:: SOURCE DATA

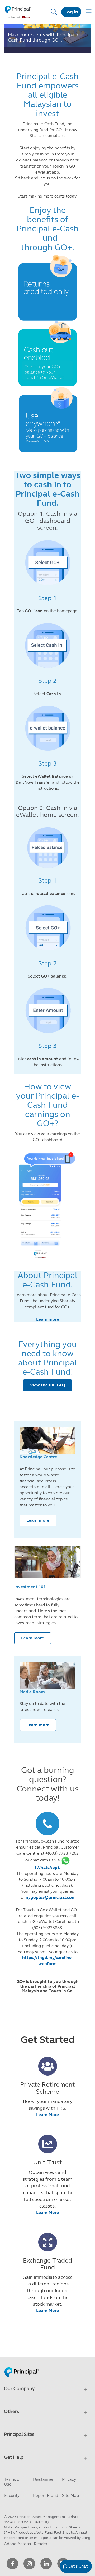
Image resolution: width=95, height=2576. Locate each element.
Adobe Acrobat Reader (26, 2543)
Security (12, 2495)
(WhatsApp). (47, 1867)
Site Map (70, 2495)
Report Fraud (45, 2495)
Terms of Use (12, 2482)
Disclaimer (43, 2479)
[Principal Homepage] (21, 2366)
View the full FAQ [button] (47, 1385)
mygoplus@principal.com (50, 1897)
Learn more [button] (37, 1520)
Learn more (47, 1319)
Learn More (47, 2114)
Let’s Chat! (78, 2566)
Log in (71, 12)
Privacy (69, 2479)
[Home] (18, 12)
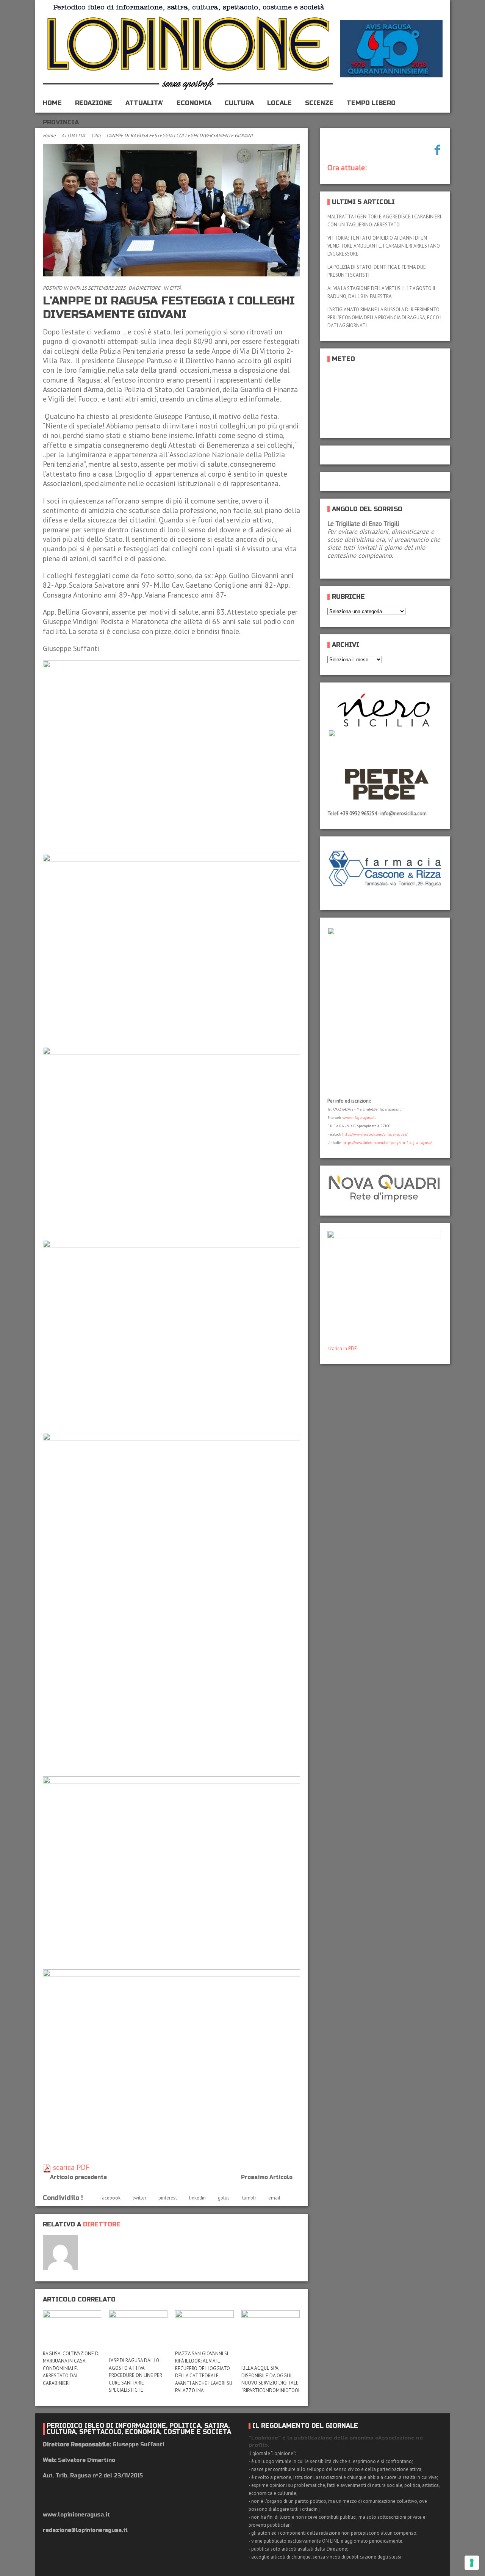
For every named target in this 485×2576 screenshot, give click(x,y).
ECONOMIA (194, 103)
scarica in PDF (342, 1348)
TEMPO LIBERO (371, 103)
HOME (52, 103)
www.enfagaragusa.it (359, 1117)
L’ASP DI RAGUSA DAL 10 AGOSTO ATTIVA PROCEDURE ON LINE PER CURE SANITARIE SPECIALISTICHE (135, 2375)
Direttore (148, 288)
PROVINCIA (61, 122)
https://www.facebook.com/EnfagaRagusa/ (374, 1134)
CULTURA (239, 103)
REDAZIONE (93, 103)
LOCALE (279, 103)
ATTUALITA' (73, 135)
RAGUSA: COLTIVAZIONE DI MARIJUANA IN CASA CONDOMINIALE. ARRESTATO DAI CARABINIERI (71, 2368)
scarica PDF (70, 2167)
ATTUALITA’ (144, 103)
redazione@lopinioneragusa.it (85, 2530)
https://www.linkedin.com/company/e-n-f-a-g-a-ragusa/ (387, 1142)
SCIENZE (319, 103)
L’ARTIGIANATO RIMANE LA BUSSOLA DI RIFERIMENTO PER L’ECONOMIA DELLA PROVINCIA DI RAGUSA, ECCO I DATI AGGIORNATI (384, 317)
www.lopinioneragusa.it (76, 2515)
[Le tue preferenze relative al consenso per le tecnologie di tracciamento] (472, 2563)
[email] (89, 2241)
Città (95, 135)
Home (49, 135)
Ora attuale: (347, 168)
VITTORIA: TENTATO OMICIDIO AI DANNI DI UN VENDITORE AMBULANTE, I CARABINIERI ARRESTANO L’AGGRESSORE (383, 246)
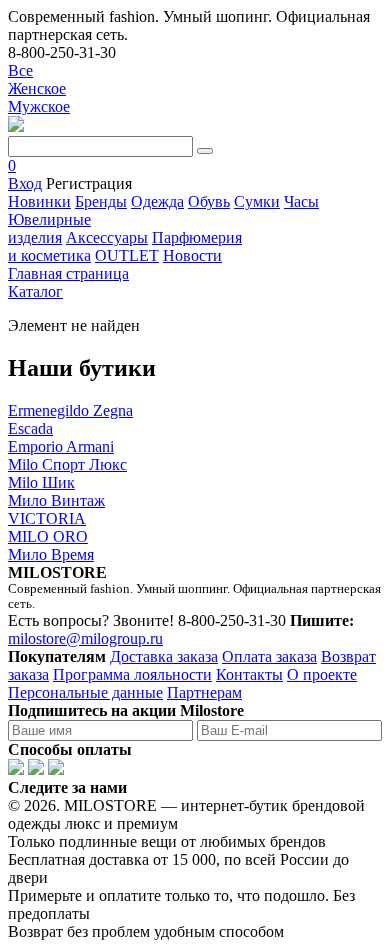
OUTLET (127, 255)
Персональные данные (85, 692)
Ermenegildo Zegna (70, 410)
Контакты (249, 674)
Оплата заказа (269, 656)
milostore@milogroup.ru (85, 638)
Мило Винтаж (56, 500)
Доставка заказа (164, 656)
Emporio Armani (61, 446)
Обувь (209, 201)
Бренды (101, 201)
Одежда (157, 201)
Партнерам (204, 692)
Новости (192, 255)
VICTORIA (47, 518)
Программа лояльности (132, 674)
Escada (30, 428)
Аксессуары (107, 237)
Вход (25, 183)
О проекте (322, 674)
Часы (301, 201)
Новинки (39, 201)
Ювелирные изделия (49, 228)
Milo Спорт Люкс (67, 464)
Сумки (257, 201)
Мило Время (51, 554)
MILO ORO (48, 536)
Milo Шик (41, 482)
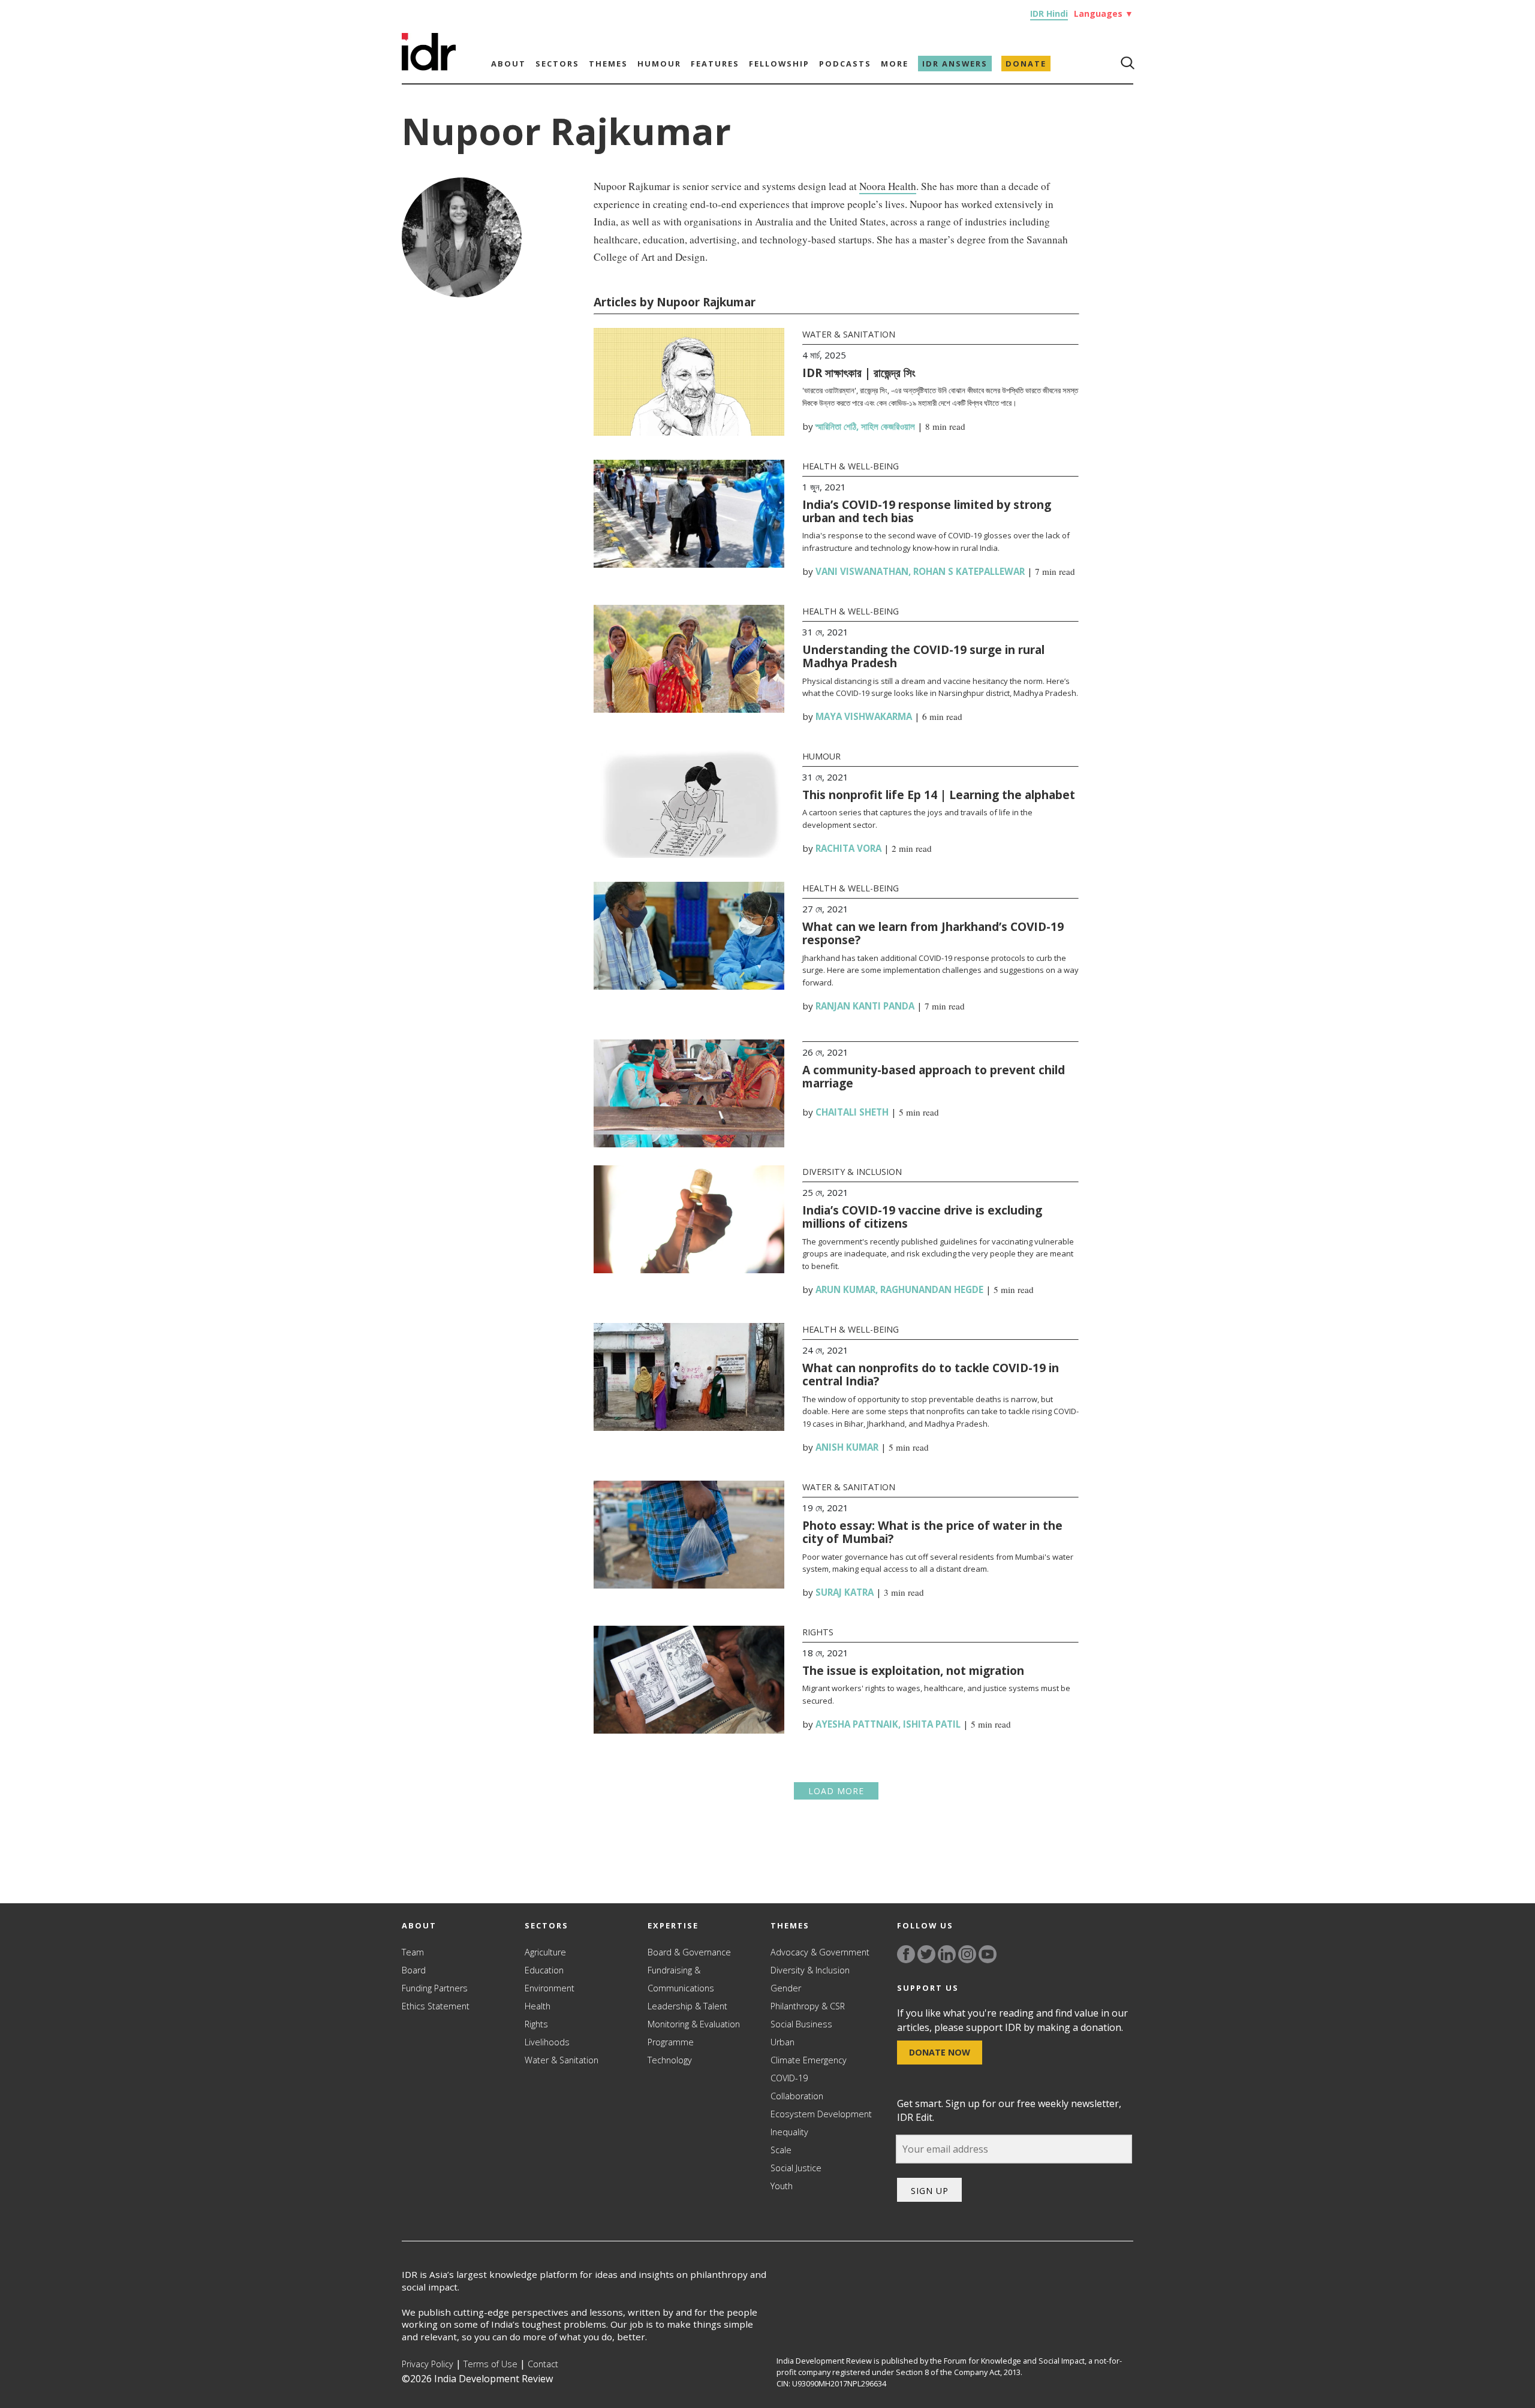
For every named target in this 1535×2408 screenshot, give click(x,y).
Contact (543, 2364)
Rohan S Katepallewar (969, 571)
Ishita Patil (932, 1724)
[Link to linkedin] (947, 1954)
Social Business (801, 2024)
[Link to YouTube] (988, 1954)
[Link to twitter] (926, 1954)
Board (414, 1970)
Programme (671, 2042)
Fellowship (779, 63)
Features (715, 63)
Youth (781, 2186)
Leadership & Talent (687, 2006)
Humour (659, 63)
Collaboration (796, 2096)
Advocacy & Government (819, 1952)
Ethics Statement (435, 2006)
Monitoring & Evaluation (694, 2024)
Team (413, 1952)
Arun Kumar (845, 1289)
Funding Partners (435, 1988)
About (508, 63)
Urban (782, 2042)
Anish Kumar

::::

## DESCRIPTION OF THE TASK
Strip the images and return the remaining data exactly.

## FINISHED TASK
Image resolution: width=95, height=2576. Locate each element.
Adobe Acrobat Reader (26, 2543)
Security (12, 2495)
(WhatsApp). (47, 1867)
Site Map (70, 2495)
Report Fraud (45, 2495)
Terms of Use (12, 2482)
Disclaimer (43, 2479)
[Principal Homepage] (21, 2366)
View the full FAQ [button] (47, 1385)
mygoplus@principal.com (50, 1897)
Learn more [button] (37, 1520)
Learn more (47, 1319)
Learn More (47, 2114)
Let’s Chat! (78, 2566)
Log in (71, 12)
Privacy (69, 2479)
[Home] (18, 12)
For every named target in this 485×2576 screenshot, give click(x,y).
ECONOMIA (194, 103)
scarica in PDF (342, 1348)
TEMPO LIBERO (371, 103)
HOME (52, 103)
www.enfagaragusa.it (359, 1117)
L’ASP DI RAGUSA DAL 10 AGOSTO ATTIVA PROCEDURE ON LINE PER CURE SANITARIE SPECIALISTICHE (135, 2375)
Direttore (148, 288)
PROVINCIA (61, 122)
https://www.facebook.com/EnfagaRagusa/ (374, 1134)
CULTURA (239, 103)
REDAZIONE (93, 103)
LOCALE (279, 103)
ATTUALITA' (73, 135)
RAGUSA: COLTIVAZIONE DI MARIJUANA IN CASA CONDOMINIALE. ARRESTATO DAI CARABINIERI (71, 2368)
scarica PDF (70, 2167)
ATTUALITA’ (144, 103)
redazione@lopinioneragusa.it (85, 2530)
https://www.linkedin.com/company/e-n-f-a-g-a-ragusa/ (387, 1142)
SCIENZE (319, 103)
L’ARTIGIANATO RIMANE LA BUSSOLA DI RIFERIMENTO PER L’ECONOMIA DELLA PROVINCIA DI RAGUSA, ECCO I DATI AGGIORNATI (384, 317)
www.lopinioneragusa.it (76, 2515)
[Le tue preferenze relative al consenso per le tecnologie di tracciamento] (472, 2563)
[email] (89, 2241)
Città (95, 135)
Home (49, 135)
Ora attuale: (347, 168)
VITTORIA: TENTATO OMICIDIO AI DANNI DI UN VENDITORE AMBULANTE, I CARABINIERI ARRESTANO L’AGGRESSORE (383, 246)
OUTLET (127, 255)
Персональные данные (85, 692)
Ermenegildo Zegna (70, 410)
Контакты (249, 674)
Оплата заказа (269, 656)
milostore@milogroup.ru (85, 638)
Мило Винтаж (56, 500)
Доставка заказа (164, 656)
Emporio Armani (61, 446)
Обувь (209, 201)
Бренды (101, 201)
Одежда (157, 201)
Партнерам (204, 692)
Новости (192, 255)
VICTORIA (47, 518)
Программа лояльности (132, 674)
Escada (30, 428)
Аксессуары (107, 237)
Вход (25, 183)
О проекте (322, 674)
Часы (301, 201)
Новинки (39, 201)
Ювелирные изделия (49, 228)
Milo Спорт Люкс (67, 464)
Сумки (257, 201)
Мило Время (51, 554)
MILO ORO (48, 536)
Milo Шик (41, 482)
For every named target in this 1535×2408 screenshot, give click(x,y).
Contact (543, 2364)
Rohan S Katepallewar (969, 571)
Ishita Patil (932, 1724)
[Link to linkedin] (947, 1954)
Social Business (801, 2024)
[Link to YouTube] (988, 1954)
[Link to twitter] (926, 1954)
Board (414, 1970)
Programme (671, 2042)
Fellowship (779, 63)
Features (715, 63)
Youth (781, 2186)
Leadership & Talent (687, 2006)
Humour (659, 63)
Collaboration (796, 2096)
Advocacy & Government (819, 1952)
Ethics Statement (435, 2006)
Monitoring & Evaluation (694, 2024)
Team (413, 1952)
Arun Kumar (845, 1289)
Funding Partners (435, 1988)
About (508, 63)
Urban (782, 2042)
Anish Kumar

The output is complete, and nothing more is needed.